Brady Quinn and Terrell Owens have it on Laserdisc, VHS AND Dvd.
I think that one was Bloodsport maybe?
How can you call a quarterback gay just for integrating a perfectly executed plie’ into his mechanics? I for one would like to see more strapping young men mix ballet in with their football maneuvres.
Damn my shitty dialup connection.
Also have to come down against tights and shorts with flats and shoulder pads. Could someone please photoshop some seven-inch stiletto ballet boots and a dick gag on that boy?
Ohio is CRAWLING with gay people! It’s the new Fire Island. Where have you been?
How did Farvaro get the 928 from Risky Business? I suppose you’ll have Favraro dancing in his underwear next. (Please don’t)
@porky1, Smello
In van Damme’s native Belgium the movie in question was called “The Tiny Coke Fiend’s Adventures in Implausible Acrobatic Fisticuffs.”
@ Gino
Was it Gymkata?
BREAKING NEWS: Jean-Claude van Damme is standing outside Steven Segal’s bedroom window with a boom box playing Brady Quinn’s karaoke version of “Your Eyes”.
@Gino
Doesn’t that describe ALL of Van Damme’s movies?
@porky1
Excellent call on “No Retreat, No Surrender”. Also, what was the name of that Jean-Claude van Damme movie about a kickboxer who enters the kickboxing world and fights other kickboxers including a super bad kickboxer?
@porky1
Excellent call on “No Retreat, No Surrender”.
http://www.youtube.com/watch?v=fszUyLflAQo
Also, what was the name of that Jean-Claude van Damme movie about a kickboxer who enters the kickboxing world and fights other kickboxers including a super bad kickboxer?
It sickens me that the Browns have adopted a “Don’t Ask, Don’t Tell” policy just to accomodate an overpaid clipboard stand.
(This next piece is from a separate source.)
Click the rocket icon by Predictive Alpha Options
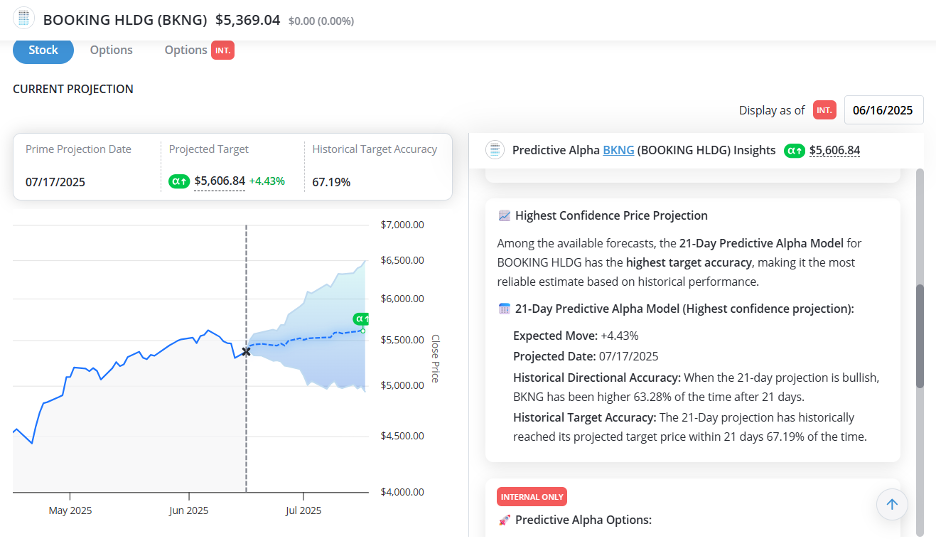The width and height of the screenshot is (936, 552). [504, 520]
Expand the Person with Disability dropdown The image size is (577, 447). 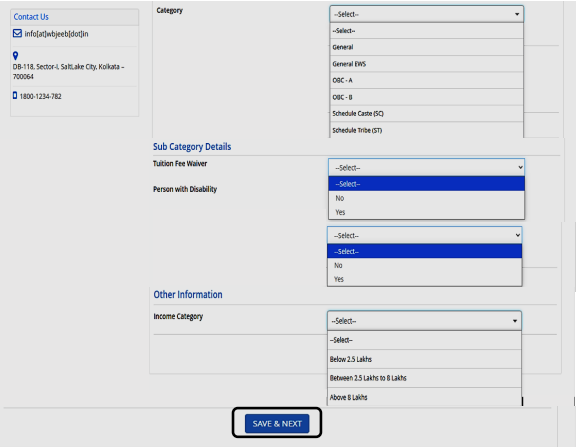(425, 235)
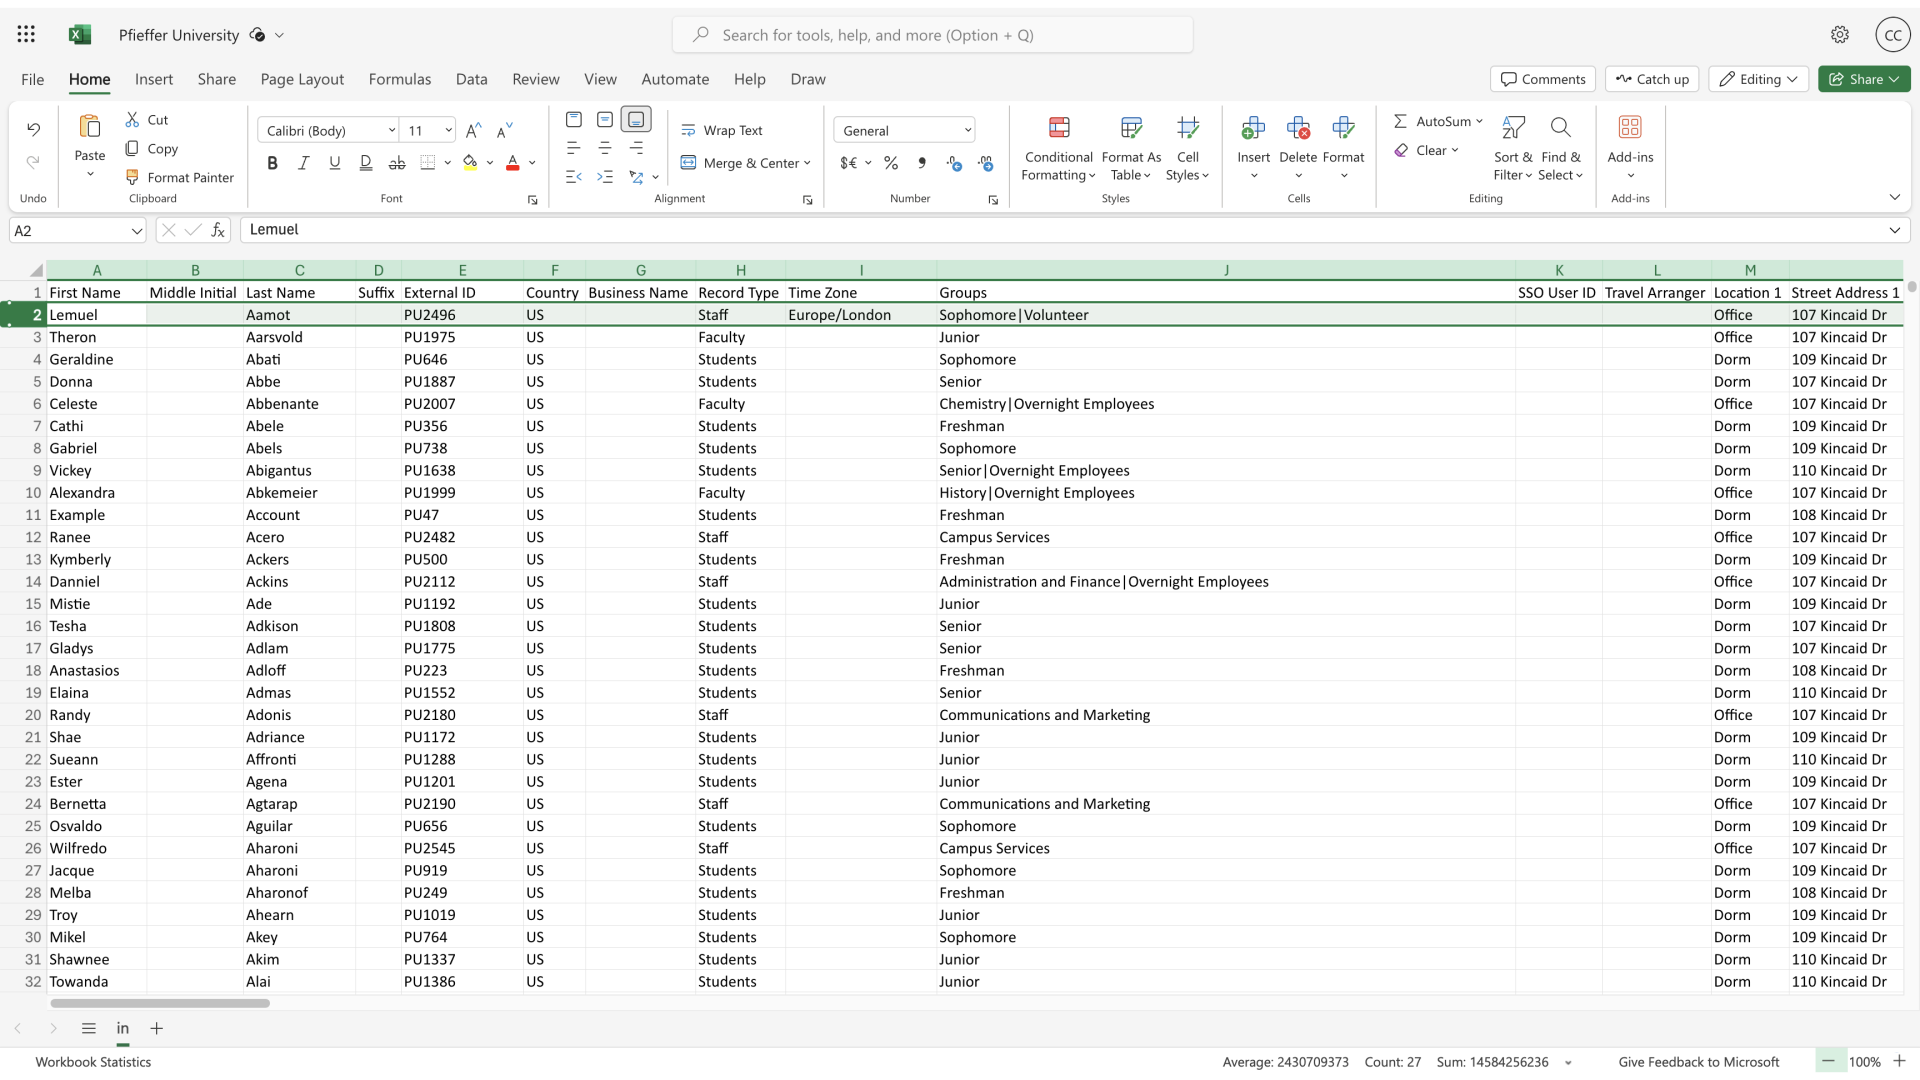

Pose, Brady, pose.
@Gino
Might I recommend “No Retreat, No Surrender”?
That fucking movie didn’t have nearly enough kickboxing.
@ Porky1:
Sweaty man-hugging AND bicycle shorts.
Lloyd Dobler was right in a way…kickboxing was almost the sport of the future. Almost. Then someone decided to involve sweaty man-hugging and it became MMA.
We’re running on a bit of a skeleton staff here this week
I DIDN’T COME HERE TO HEAR YOUR EXCUSES YOU BUNCH OF FLAMING, MARAUDING MAGGOTS. NOW GET OUT THERE AND WRITE SOME MADE UP OPINIONS ABOUT NFL PLAYERS!!!!
/Cowher’d
dammit, I clicked on hillbilly bears expecting a video of banjo-playing robots, but got nothing. although don’t fix the link if it was a picture of shirtless fat guys in overalls making out.
@Gino: Loathing that movie does not mean you’re a sexist asshole, it only means you probably haven’t had a lobotomy.
I’m glad to see that at least one female is repulsed by “Say Anything”. Whenever I tell a chick I hate that movie, I get called a sexist asshole. It’s indeed true that I am a sexist asshole, but it’s not because I hate “Say Anything”.
I don’t know why Miss Quinn is getting the benefit of the doubt that these are tights rather than hose…
Those are clearly brown tights. As Leigh said, Gay Man 101 says no mixing black tights with brown shorts.
That goes to my whole conspiracy theory that Brady is so appalled by the orange and brown uniforms in Cleveland that he’s going to attempt to get traded. He agrees to go to Tampa Bay on one condition…Buccaneer Bruce logo returns.
Would any self-respecting gay man pair black tights with brown shorts?
-5 fashion points, Mr. Quinn.
Quinn: “Feels like I’m wearing nothing at all … nothing at all … nothing at all …”
Stupid sexy Quinn.
“[I'm] going to choke it to death until somebody pulls my grip off of it,” Garcia told the assembled beat writers at his first day of training camp. He sounds serious. ” If (Favre) comes in, as much as the accolades are huge on that side, I’m the starting quarterback, and it’s going to be a battle.”
By “it” does Garcia mean “Jon Gruden’s penis”?
Say Anything is one of the shittiest movies ever. Seeing even a few minutes of it on TV makes me physically ill.
That Brady Quinn photo…that wasn’t Photoshopped, was it?
/that’s one happy man
Do the members of the Gay Mafia kiss each other as a greeting?
This post covered “gay,” while the one before covered “mafia.”
Yeah, I think we’re in good hands.
Next time he should try playing “Shock the Monkey”.
in all seriousness, ohio is a secret gay mecca. the gay mafia should know why quinn dropped so far.